Just when plastic bags seemed to have won the contest for customer preference against their chief competitor, paper, a movement has sprung up in Maryland and around the country to disqualify the petroleum-based plastics on environmental grounds.

Indeed, those ubiquitous flimsy shopping sacks are a scourge on the landscape, particularly in waterfront communities such as Annapolis and Baltimore, where officials are considering banning plastic bags largely because of the impact on waterfowl and marine life.

The remedy, though, is not a directed verdict for paper - which comes with its own set of environmental negatives - but forsaking disposable bags entirely. Conscientious consumers, aided by responsible merchants, should discipline themselves to shop as much as possible with reusable totes, and recycle plastic as well as paper when totes are too impractical.

The case against plastic is well made. The bags are made from oil, a scarce resource upon which the nation is far too dependent. They linger almost forever in landfills. And as litter, the feather-light plastic bags simply take flight, winding up in trees or billowing along in waterways, where they are mistaken for jellyfish and tie up the insides of creatures that try to make them a meal.

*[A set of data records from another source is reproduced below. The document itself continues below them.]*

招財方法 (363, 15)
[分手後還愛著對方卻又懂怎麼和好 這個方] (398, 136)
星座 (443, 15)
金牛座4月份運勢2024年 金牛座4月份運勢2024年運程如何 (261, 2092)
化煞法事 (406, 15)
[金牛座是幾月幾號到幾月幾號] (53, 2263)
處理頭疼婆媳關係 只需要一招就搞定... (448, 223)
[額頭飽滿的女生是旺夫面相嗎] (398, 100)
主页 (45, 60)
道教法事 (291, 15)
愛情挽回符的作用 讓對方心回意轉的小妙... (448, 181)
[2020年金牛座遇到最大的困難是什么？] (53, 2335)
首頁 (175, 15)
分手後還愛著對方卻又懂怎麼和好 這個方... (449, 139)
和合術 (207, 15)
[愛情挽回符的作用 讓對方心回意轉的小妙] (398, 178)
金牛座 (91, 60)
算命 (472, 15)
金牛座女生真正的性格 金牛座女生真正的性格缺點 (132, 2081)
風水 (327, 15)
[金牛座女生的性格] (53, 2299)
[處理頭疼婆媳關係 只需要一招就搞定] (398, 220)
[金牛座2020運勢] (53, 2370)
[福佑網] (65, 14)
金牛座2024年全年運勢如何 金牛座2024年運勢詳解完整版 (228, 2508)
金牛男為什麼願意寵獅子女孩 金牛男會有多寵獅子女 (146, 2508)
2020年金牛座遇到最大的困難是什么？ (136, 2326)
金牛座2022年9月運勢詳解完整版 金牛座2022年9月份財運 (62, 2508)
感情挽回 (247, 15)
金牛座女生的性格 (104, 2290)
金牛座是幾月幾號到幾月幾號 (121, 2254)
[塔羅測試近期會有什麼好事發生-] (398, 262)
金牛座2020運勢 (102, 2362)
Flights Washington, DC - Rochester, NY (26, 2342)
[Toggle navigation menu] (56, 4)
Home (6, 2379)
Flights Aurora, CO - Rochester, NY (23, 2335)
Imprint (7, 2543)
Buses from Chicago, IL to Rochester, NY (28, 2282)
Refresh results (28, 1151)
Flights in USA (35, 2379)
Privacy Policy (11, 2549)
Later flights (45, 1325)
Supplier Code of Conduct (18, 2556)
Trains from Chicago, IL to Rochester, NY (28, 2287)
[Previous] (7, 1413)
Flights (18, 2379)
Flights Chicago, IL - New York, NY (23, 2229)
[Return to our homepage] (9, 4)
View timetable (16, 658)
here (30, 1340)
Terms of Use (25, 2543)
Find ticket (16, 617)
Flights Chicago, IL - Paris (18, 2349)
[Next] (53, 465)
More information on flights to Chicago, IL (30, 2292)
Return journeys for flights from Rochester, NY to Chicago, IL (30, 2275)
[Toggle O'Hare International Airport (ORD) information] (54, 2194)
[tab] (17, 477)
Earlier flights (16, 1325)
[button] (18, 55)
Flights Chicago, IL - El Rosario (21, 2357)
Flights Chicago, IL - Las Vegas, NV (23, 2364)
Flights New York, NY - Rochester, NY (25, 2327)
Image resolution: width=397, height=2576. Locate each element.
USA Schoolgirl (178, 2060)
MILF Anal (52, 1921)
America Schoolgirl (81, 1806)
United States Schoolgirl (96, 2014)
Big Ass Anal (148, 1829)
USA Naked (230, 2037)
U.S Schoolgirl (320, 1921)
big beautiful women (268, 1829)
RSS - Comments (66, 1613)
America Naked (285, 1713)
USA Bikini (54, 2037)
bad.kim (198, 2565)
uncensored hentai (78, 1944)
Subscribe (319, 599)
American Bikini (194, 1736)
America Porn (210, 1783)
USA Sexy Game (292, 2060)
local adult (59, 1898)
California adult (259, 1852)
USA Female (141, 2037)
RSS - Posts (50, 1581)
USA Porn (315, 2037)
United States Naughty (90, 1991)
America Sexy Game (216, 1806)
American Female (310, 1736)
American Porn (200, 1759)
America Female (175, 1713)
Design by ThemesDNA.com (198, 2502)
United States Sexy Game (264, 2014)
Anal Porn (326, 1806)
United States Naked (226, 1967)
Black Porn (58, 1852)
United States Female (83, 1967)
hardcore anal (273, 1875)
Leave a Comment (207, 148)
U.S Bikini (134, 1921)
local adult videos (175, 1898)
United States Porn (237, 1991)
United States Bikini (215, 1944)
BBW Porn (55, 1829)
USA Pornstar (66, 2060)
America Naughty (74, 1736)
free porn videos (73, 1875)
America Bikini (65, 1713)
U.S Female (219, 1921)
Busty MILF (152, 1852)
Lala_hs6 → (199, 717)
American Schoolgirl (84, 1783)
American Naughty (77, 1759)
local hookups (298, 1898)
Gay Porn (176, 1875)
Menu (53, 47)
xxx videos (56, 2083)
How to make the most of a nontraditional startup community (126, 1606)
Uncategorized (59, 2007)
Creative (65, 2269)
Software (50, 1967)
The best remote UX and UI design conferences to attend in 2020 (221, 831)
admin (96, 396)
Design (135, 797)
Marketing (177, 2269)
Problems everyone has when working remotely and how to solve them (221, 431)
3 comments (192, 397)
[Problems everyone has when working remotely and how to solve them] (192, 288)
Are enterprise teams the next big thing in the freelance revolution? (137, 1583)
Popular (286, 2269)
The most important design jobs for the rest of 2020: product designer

But heavier paper bags require more energy to produce and transport, thus creating more pollution. A third option is needed.

Damage from plastic bags could be minimized simply by boosting their recycling rate in this country, now at a pitiful 5 percent. They can be included in residential recycling bins, in some places serving as wrapping for recycled newspapers, or can be returned to grocery stores for reuse or recycling there. Giant Food, for example, shaves 3 cents off the grocery bill for each bag that makes a second or third trip home, and also collected enough returned bags in bins outside its stores last year to see 3 million pounds of plastic converted into backyard decks.

By far the preferable approach is to minimize the use of plastic and paper bags as much as possible. Debates now going in the Annapolis and Baltimore city councils can be most valuable if they educate consumers about how much difference they can make through such simple gestures as bringing along an empty tote when they shop.

Annapolis is planning to distribute such totes to each of its households. Merchants, desperate to avoid a costly plastic ban, should help by promoting tote use. Prohibition isn't always the best answer.